Since the start of the US presidential election campaign, Silicon Valley Democrats had been keeping a low profile. San Francisco was buzzing with rumors of increasingly open support for Donald Trump. In the wake of the assassination attack on the former president on July 13, Elon Musk formally pledged his support for the Republican candidate. Two major investors, Marc Andreessen and Ben Horowitz, followed suit, breaking with their Democratic allies.
But the passing of the torch from the octogenarian president to Kamala Harris has shaken things up. "There's a real momentum shift in Silicon Valley," commented Aaron Levie, CEO of cloud software company Box, two days after Biden announced his withdrawal from the race. He hoped the vice president's candidacy would lead to a "reset" of relations between the Valley and the Democratic Party.
Entrepreneurs who had shunned the incumbent president's campaign have rallied behind Harris. "I wholeheartedly support Kamala Harris," tweeted LinkedIn's Reid Hoffman within minutes of Biden's announcement. Harris is "much more pro-business than Trump," he explained on CNN. Ron Conway, another influential investor, followed suit, voicing "unwavering" support for the vice president.
Netflix co-founder Reed Hastings, who three weeks ago suggested that Biden should withdraw his candidacy, has given $7 million (€6.5 million) to the former California senator's political action committee. Harris can also count on the support of Marc Benioff, founder of Salesforce, and a number of women at the head of philanthropic foundations such as Sheryl Sandberg, Laurene Powell Jobs and Melinda French Gates. OpenAI's Sam Altman gave her financial backing during the 2020 Democratic primary campaign.
The relief is all the greater because Harris is well known in Silicon Valley. She cut her teeth in San Francisco as a prosecutor between 2004 and 2010, at the start of the start-up boom, and still has many friends there.
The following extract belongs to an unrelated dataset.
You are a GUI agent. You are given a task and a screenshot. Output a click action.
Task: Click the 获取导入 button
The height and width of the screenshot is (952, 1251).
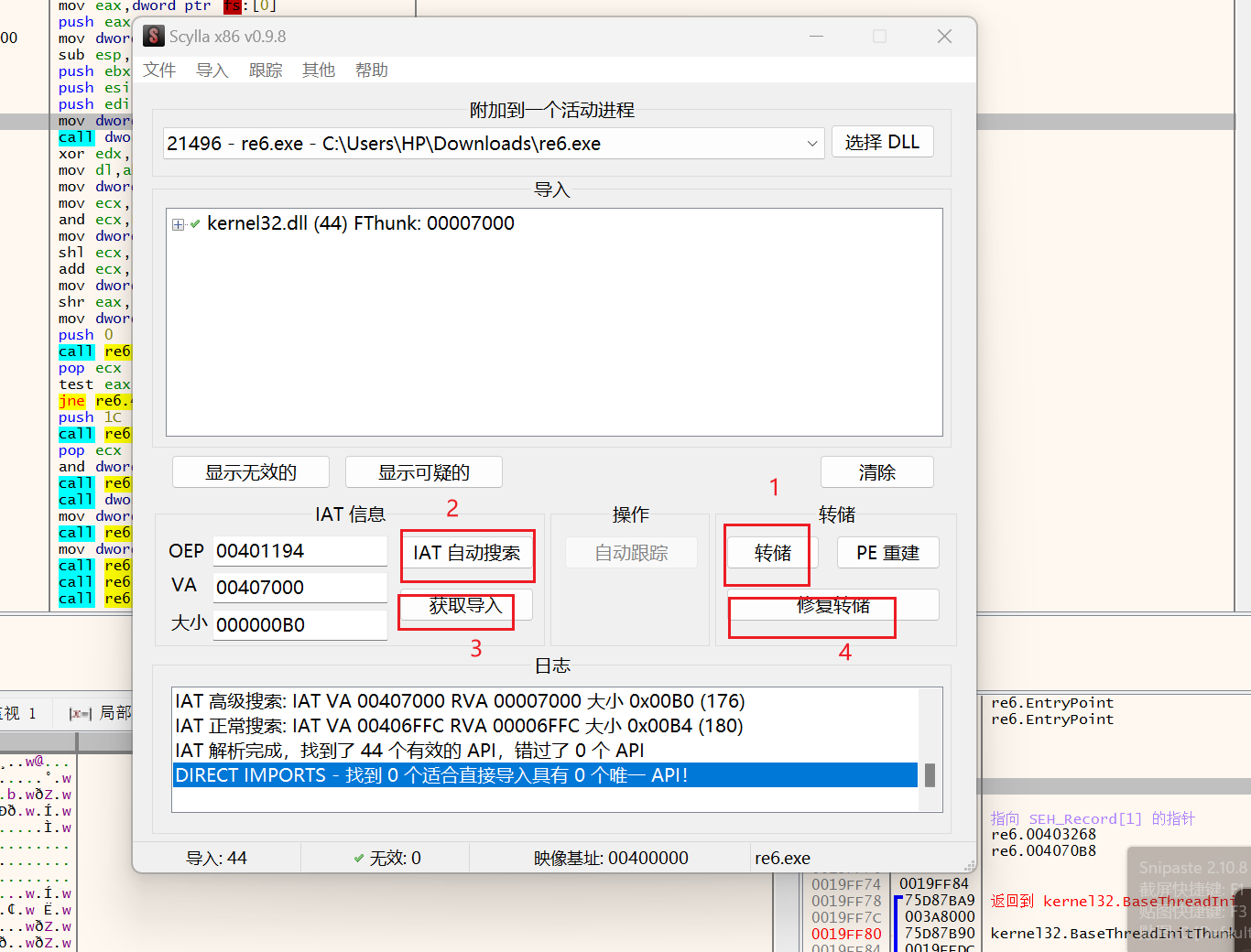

Her brother-in-law, Tony West, the former deputy attorney general under Barack Obama, has been Uber's general counsel since 2017.
Entrepreneurs hope that she will be more receptive to their arguments than the current president, who, unlike Obama, has maintained his distance from tech bosses. "If by the end of the week she had a tech policy framework out there, a 10-point plan for pro-business, pro-tech, pro-entrepreneurship, and it was credible, I think she could very quickly rally a significant portion of the ecosystem," argued Aaron Levie, known for his Democratic sympathies, in an interview with Politico.